▶ Task statement:
Find the line containing "The width and height of the screenshot is (1456, 819)." in the entries below. Restate it and each line after it, word for word, up to and including the line containing "You are a computer-use".

▶ Given records:
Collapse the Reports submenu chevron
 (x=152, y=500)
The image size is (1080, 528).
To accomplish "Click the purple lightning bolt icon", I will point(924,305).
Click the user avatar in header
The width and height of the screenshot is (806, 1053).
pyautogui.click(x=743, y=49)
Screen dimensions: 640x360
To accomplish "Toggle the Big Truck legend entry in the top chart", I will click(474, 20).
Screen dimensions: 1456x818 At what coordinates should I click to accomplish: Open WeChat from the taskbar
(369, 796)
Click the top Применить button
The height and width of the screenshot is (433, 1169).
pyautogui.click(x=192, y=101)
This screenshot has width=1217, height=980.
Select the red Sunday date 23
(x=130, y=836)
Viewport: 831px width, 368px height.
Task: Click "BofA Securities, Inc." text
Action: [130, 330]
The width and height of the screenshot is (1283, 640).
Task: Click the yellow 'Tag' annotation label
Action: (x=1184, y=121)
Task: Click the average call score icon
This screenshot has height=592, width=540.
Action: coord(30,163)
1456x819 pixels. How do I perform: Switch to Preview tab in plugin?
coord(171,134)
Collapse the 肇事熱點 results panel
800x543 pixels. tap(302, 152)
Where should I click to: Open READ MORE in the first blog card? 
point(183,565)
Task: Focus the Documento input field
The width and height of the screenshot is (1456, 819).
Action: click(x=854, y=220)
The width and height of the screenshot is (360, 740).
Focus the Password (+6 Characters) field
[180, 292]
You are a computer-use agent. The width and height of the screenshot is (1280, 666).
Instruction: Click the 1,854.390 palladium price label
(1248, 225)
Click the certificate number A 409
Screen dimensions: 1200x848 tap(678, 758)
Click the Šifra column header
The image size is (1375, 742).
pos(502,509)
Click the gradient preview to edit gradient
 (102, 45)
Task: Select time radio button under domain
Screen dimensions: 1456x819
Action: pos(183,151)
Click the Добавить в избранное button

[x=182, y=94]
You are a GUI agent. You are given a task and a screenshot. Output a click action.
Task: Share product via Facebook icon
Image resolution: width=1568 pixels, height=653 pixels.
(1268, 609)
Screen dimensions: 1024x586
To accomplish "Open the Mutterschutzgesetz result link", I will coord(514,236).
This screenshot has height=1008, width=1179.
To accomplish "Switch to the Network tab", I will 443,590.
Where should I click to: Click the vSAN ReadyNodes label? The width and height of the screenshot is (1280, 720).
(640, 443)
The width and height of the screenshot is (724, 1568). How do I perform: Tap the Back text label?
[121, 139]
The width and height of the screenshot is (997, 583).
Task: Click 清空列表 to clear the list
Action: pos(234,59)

▶ Your response:
The width and height of the screenshot is (1456, 819).
Action: click(x=854, y=220)
The width and height of the screenshot is (360, 740).
Focus the Password (+6 Characters) field
[180, 292]
You are a computer-use agent. The width and height of the screenshot is (1280, 666).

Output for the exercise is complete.